Calculation Transparency

How Solsten Calculates

Solsten is US commercial real estate underwriting software built around deterministic, assumption-driven calculations. The goal is straightforward: help teams model faster without sacrificing clarity around how outputs are produced.

Proof Framework

This page is the public methodology layer: we show core formulas, required inputs, and worked examples for major metric families.

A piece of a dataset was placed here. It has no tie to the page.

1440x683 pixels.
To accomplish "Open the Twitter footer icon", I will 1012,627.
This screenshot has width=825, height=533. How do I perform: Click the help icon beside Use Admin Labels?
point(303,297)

We do not disclose proprietary implementation details.

What we show

  • Industry-standard formulas
  • Input-to-output relationships
  • Worked examples with numbers
  • Interpretation rules and caveats

What we do not show

  • Proprietary weights or thresholds
  • Internal confidence heuristics
  • Source-level implementation details
  • Security or anti-abuse internals

Core Operating Statement Math

1) Effective Gross Income (EGI)

EGI is modeled as potential income net of vacancy and credit loss.

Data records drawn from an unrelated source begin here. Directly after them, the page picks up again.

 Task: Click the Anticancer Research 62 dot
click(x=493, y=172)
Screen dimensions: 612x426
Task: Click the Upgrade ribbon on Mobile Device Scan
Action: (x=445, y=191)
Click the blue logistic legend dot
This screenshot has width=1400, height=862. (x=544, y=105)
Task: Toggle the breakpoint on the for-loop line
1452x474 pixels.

EGI = PGI - Vacancy Loss - Credit Loss + Other Income

2) Net Operating Income (NOI)

NOI is operating income after operating expenses, before debt service and below-the-line items.

NOI = EGI - Operating Expenses

Worked example (NOI)

  • PGI: $1,250,000
  • Vacancy and credit loss: $90,000
  • Other income: $40,000
  • Operating expenses: $470,000

EGI = 1,250,000 - 90,000 + 40,000 = $1,200,000

NOI = 1,200,000 - 470,000 = $730,000

Occupancy and Variable Cost Logic

Solsten follows ARGUS/Altus-style occupancy logic for operating expense scaling.

Occupancy rate

Occupancy % = Occupied Rentable SF / Total Rentable SF

Common area is excluded from both numerator and denominator.

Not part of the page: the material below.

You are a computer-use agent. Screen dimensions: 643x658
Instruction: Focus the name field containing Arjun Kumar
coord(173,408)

Variable expense/revenue back-calculation

To avoid double-counting occupancy effects, entered amounts are normalized to a 100% baseline.

occupancy_factor = percent_fixed + (1 - percent_fixed) * occupancy
base_100 = entered_amount / occupancy_factor
forecast_amount = base_100 * inflation_factor * occupancy_factor

Worked example (variable expense)

  • Entered amount: $1,000
  • Percent fixed: 20% (0.20)
  • Current occupancy: 50% (0.50)

occupancy_factor = 0.20 + (0.80 × 0.50) = 0.60

base_100 = 1,000 / 0.60 = $1,666.67

Recovery Methodologies

Net (NNN)

Tenant pays pro-rata share of recoverable expenses.

Tenant Recovery = Recoverable Pool * Tenant Pro-Rata Share

Base Year Stop

Tenant pays only expense growth above a base-year level.

Excess = max(0, Current Recoverable Pool - Base Year Pool)
Tenant Recovery = Excess * Tenant Pro-Rata Share

Modified Gross

Uses gross-up logic on selected categories before allocation.

Grossed Pool = Eligible Expenses / Gross-Up Occupancy Factor
Tenant Recovery = Grossed Pool * Tenant Pro-Rata Share

Debt and Return Metrics

Debt Service Coverage Ratio (DSCR)

DSCR = NOI / Annual Debt Service

Loan-to-Value (LTV)

LTV = Loan Balance / Estimated Market Value

Net Present Value (NPV)

NPV = SUM( CashFlow_t / (1 + discount_rate)^t ) - Initial Equity

Equity Multiple

Equity Multiple = Total Distributions / Total Equity Invested

Internal Rate of Return (IRR)

IRR is the discount rate that makes net present value equal to zero.

Find r such that: 0 = SUM( CashFlow_t / (1 + r)^t ) - Initial Equity

Validation and Limits

Validation posture

  • Core calculation workflows are tested and validated in backend SSOT modules.
  • Outputs are deterministic for identical inputs.
  • Calculation logic is versioned and updated as edge cases are hardened.

Limits

  • Outputs are scenario results, not guarantees.
  • Market risk and execution risk remain outside software control.
  • Users remain responsible for assumptions and decisions.

Disclaimer

Solsten provides calculation and reporting tools for user-supplied inputs. Content and demonstrations are for software education only and do not constitute financial, investment, legal, tax, or underwriting advice.